Vale Signs Iron-Ore Agreement With Chinese Shipper CoscoPeter Millard
Vale SA signed an accord with China Ocean Shipping Co. to transport iron-ore with giant vessels known as Valemax as the world’s largest producer seeks to curb costs amid slumping prices of the steel-making ingredient.
Vale will transfer four of its 400,000-metric ton vessels to Cosco, as China’s largest shipper is known, and charter them for 25 years, the Rio de Janeiro-based miner said in a statement today. Cosco will also build 10 vessels of similar size to ship Vale’s iron ore. No financial terms were given.
The Brazilian company started operating Valemax vessels in 2011 in a bid to reduce the transport cost advantage of Australian competitors closer to China. The accord, signed as iron-ore trades near five-year lows, suggests Vale may have overcome difficulties convincing China that anchoring the giant vessels at Chinese ports is safe.
“The deal makes sense to us as the company frees up some cash (in tough iron ore markets) and partners with Chinese players to help minimize any issue with the docking of very large ore carriers in China,” Banco BTG Pactual SA analysts Leonardo Correa and Caio Ribeiro said in a note to clients.
Prices of iron-ore, the key ingredient in the production of steel, are down 39 percent this year on signs of slowing Chinese demand and as Vale, BHP Billiton Ltd. and Rio Tinto Group increase output, betting higher volumes will force less competitive mines to close. Vale, which plans to double shipments to China in the next five years, supplies 12 percent to 14 percent of the country’s iron ore, Jose Carlos Martins, Vale’s head of ferrous and strategy, said Aug. 8.

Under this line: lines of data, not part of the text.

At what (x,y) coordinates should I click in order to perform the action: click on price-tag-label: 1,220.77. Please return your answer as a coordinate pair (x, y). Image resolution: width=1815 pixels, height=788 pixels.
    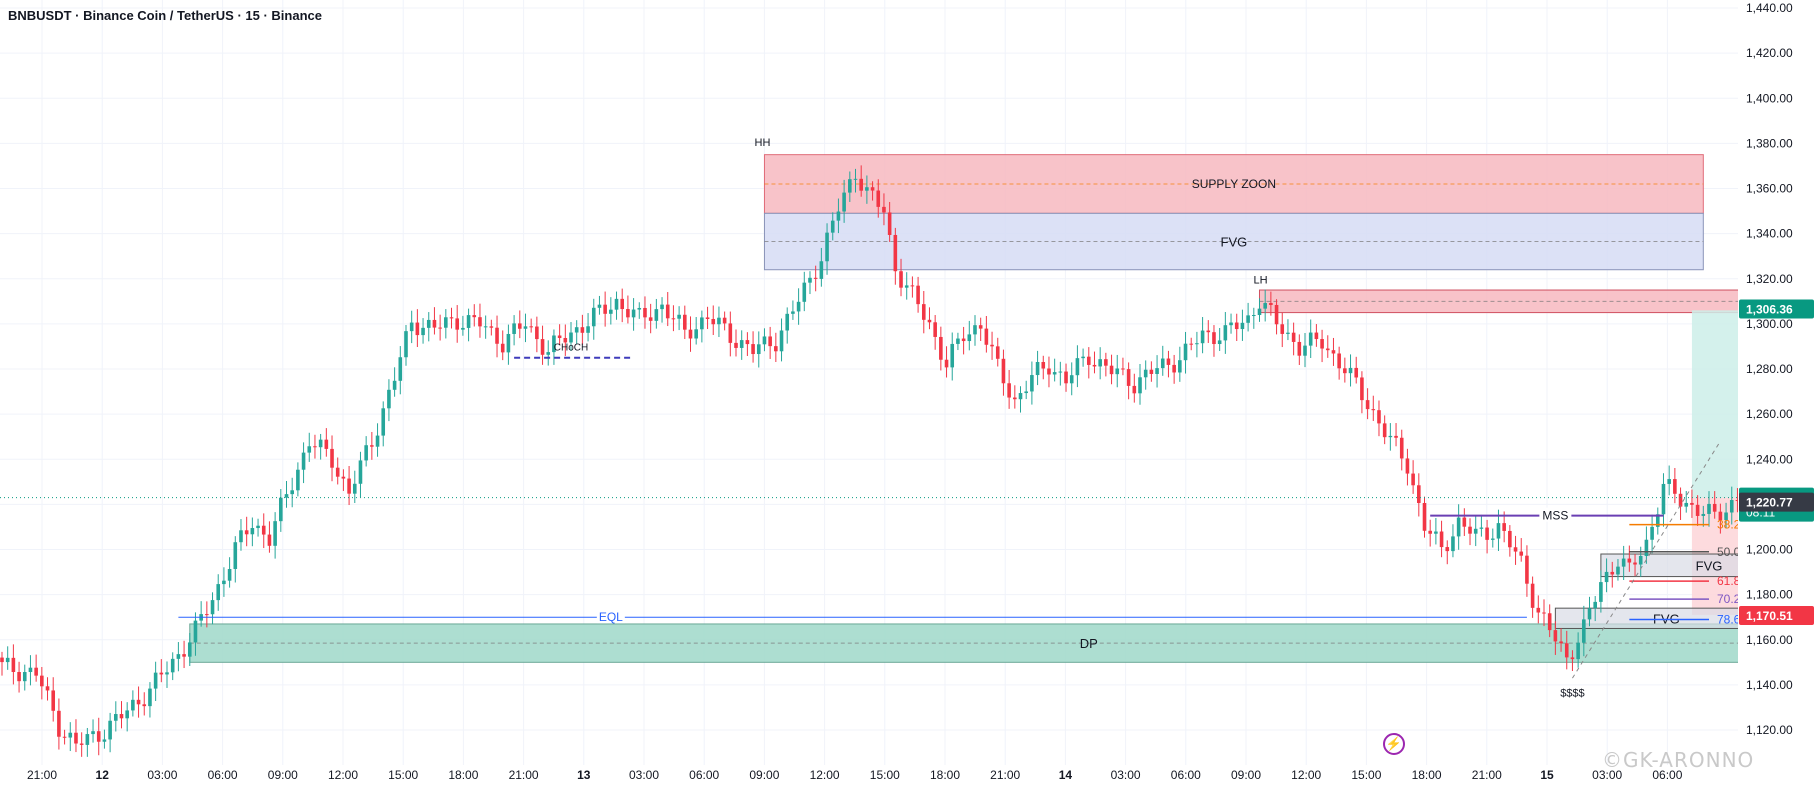
    Looking at the image, I should click on (1770, 503).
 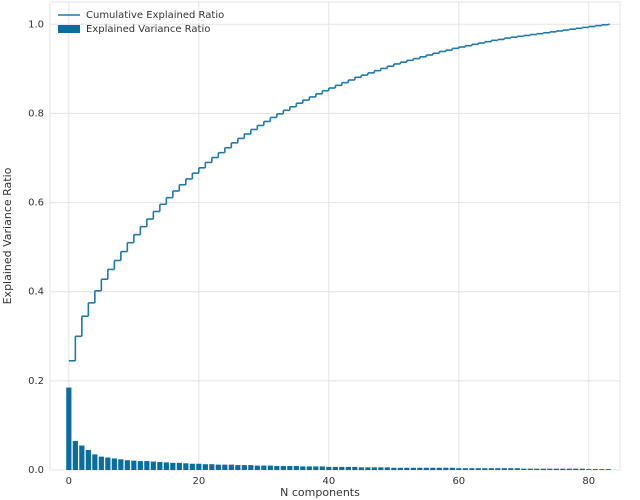 I want to click on y-tick-label: 0.2, so click(x=36, y=382).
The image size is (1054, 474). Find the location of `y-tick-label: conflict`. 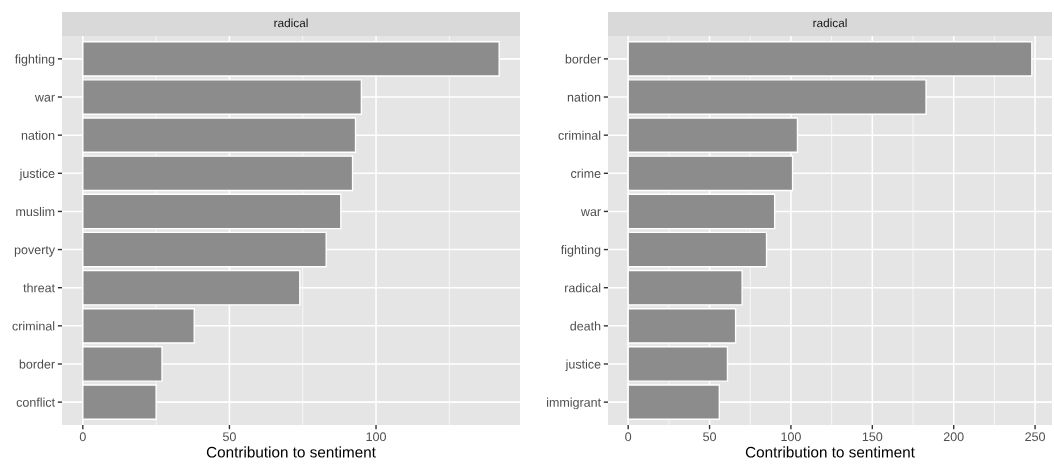

y-tick-label: conflict is located at coordinates (36, 402).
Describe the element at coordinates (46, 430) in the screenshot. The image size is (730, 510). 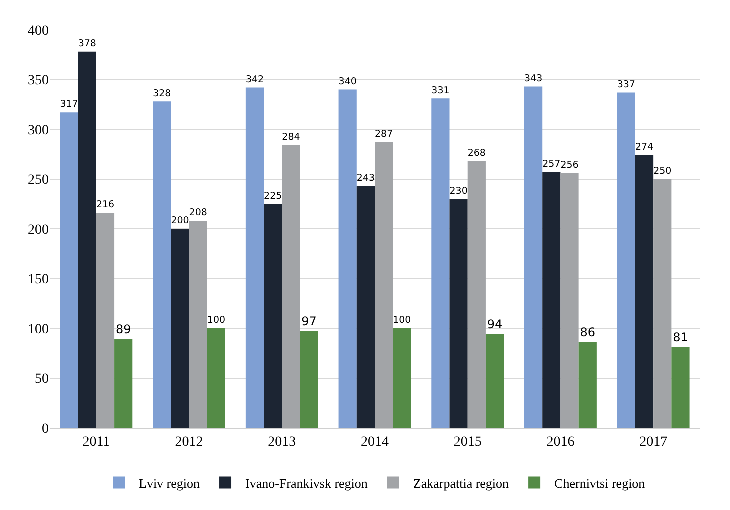
I see `y-tick-label: 0` at that location.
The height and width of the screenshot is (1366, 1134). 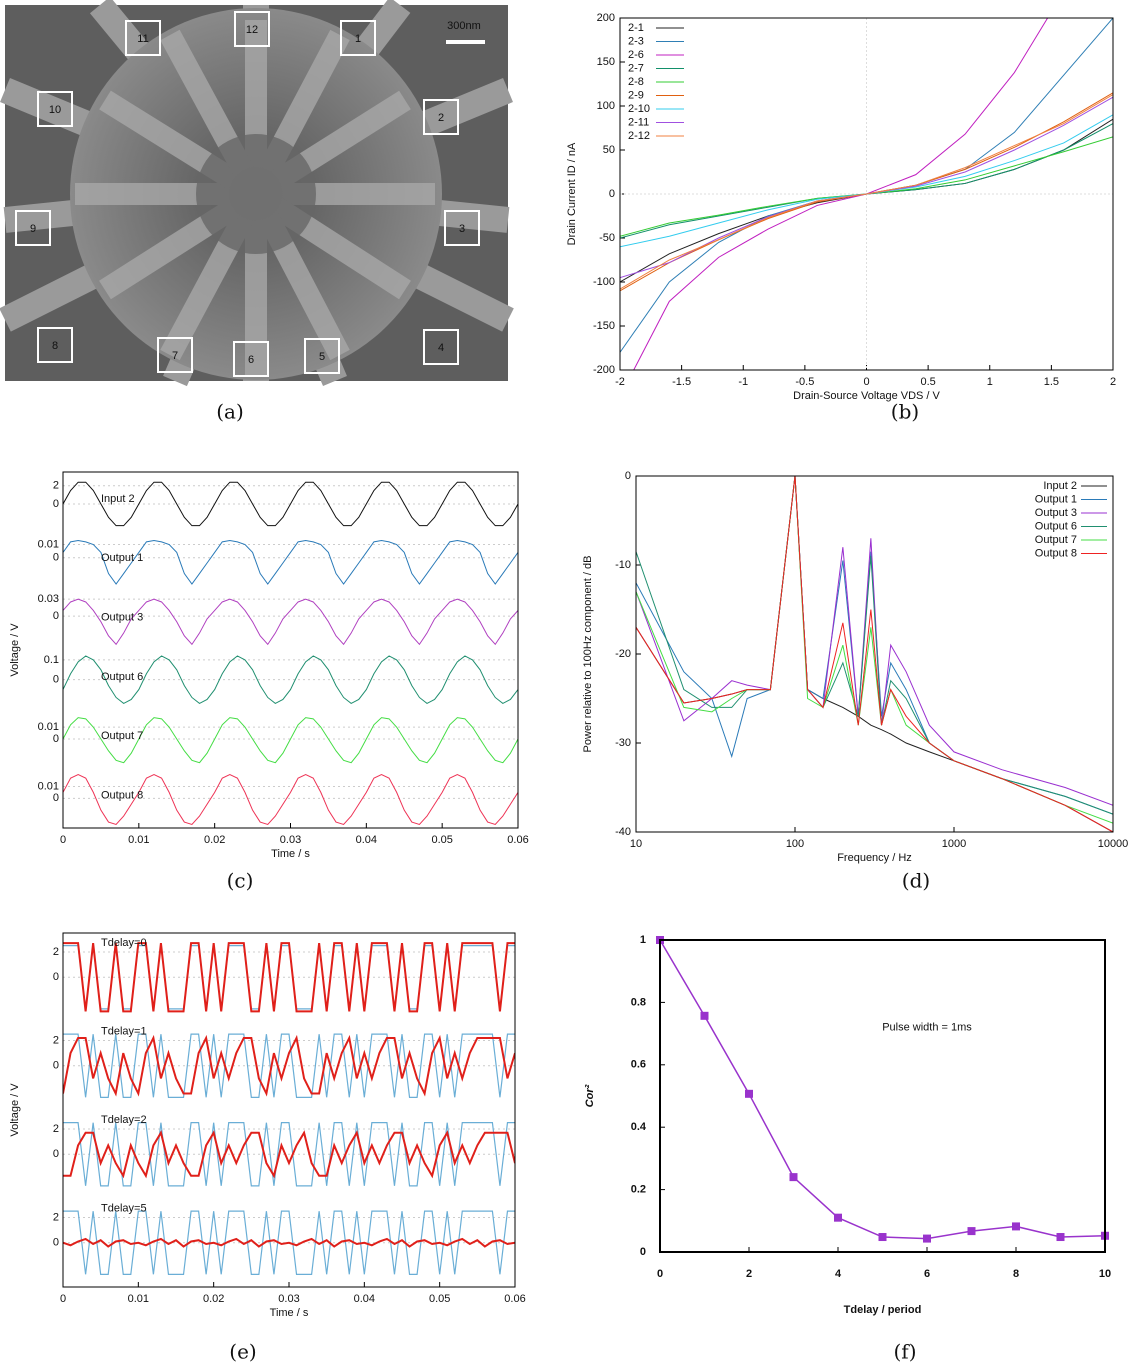 I want to click on electrode-label: 5, so click(x=322, y=357).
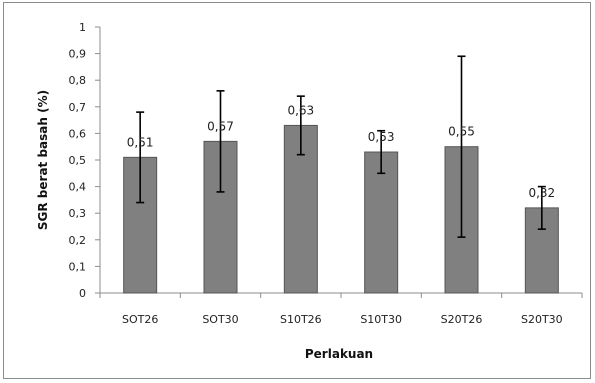 The width and height of the screenshot is (595, 383). Describe the element at coordinates (78, 108) in the screenshot. I see `y-tick-label: 0,7` at that location.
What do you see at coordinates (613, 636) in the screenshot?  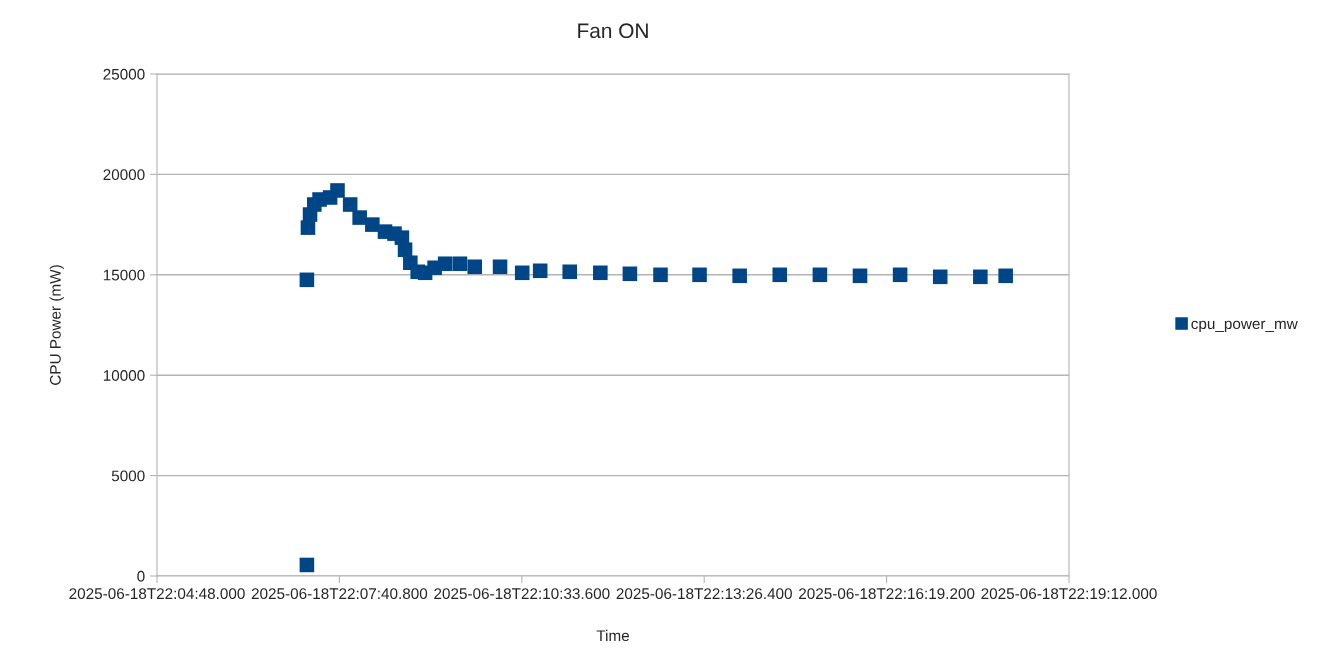 I see `x-axis-title: Time` at bounding box center [613, 636].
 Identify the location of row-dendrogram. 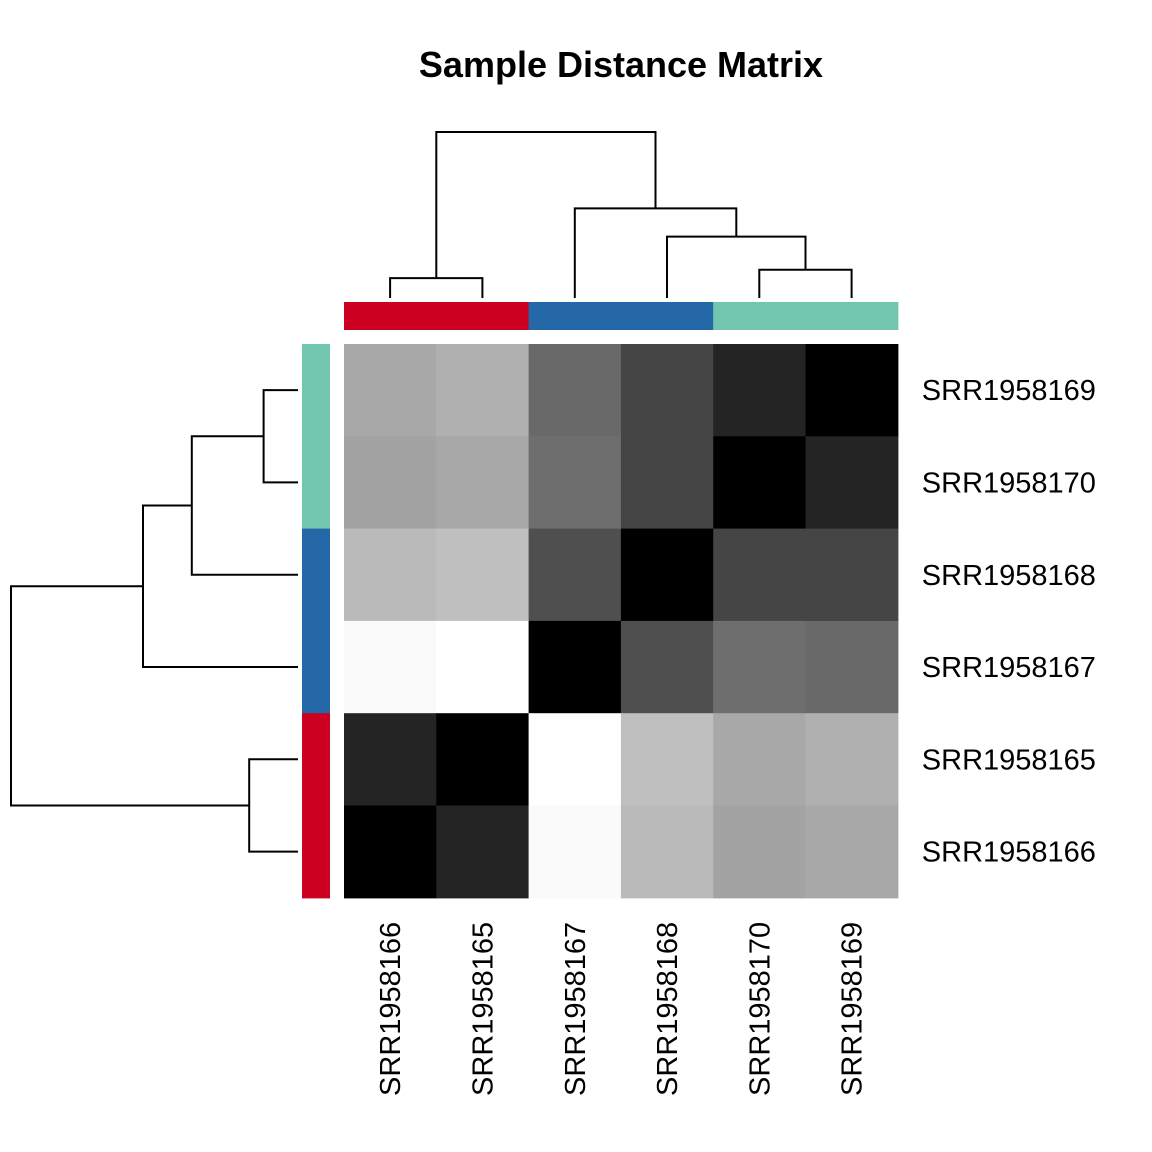
(154, 621).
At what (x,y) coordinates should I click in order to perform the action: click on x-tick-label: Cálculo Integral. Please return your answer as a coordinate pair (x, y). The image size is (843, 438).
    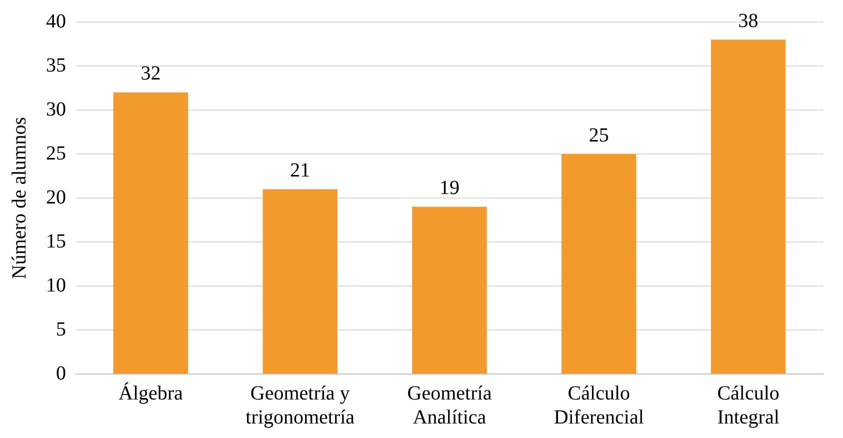
    Looking at the image, I should click on (748, 405).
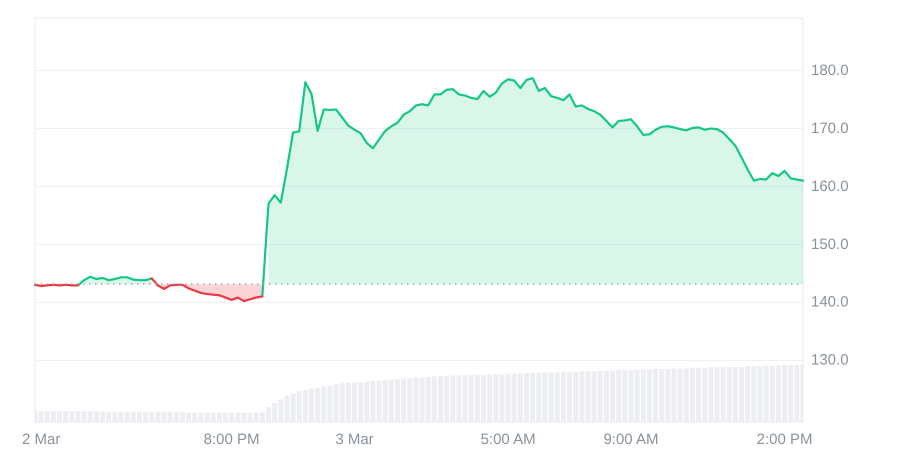 Image resolution: width=900 pixels, height=460 pixels. What do you see at coordinates (830, 244) in the screenshot?
I see `y-tick-label: 150.0` at bounding box center [830, 244].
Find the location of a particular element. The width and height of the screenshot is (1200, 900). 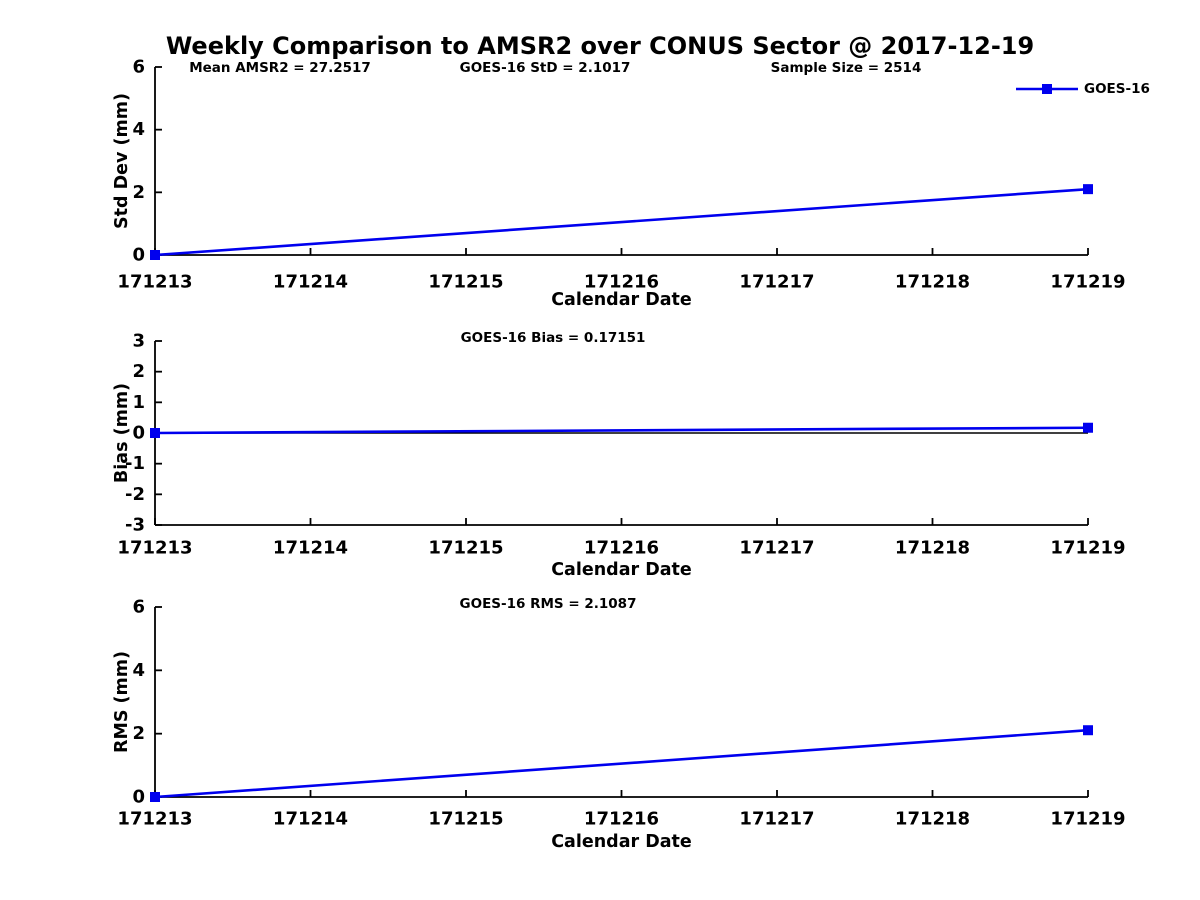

Ore with 62 percent content at the Chinese port of Qingdao fell 0.3 percent to $82.38 a dry ton today. Shrinking port inventories may see prices recover to as much as $100 by the end of the year, Vale Chief Executive Officer Murilo Ferreira told reporters today in Beijing.
The “framework agreement” was signed by Ferreira and Cosco Chairman Ma Zehua, according to today’s statement.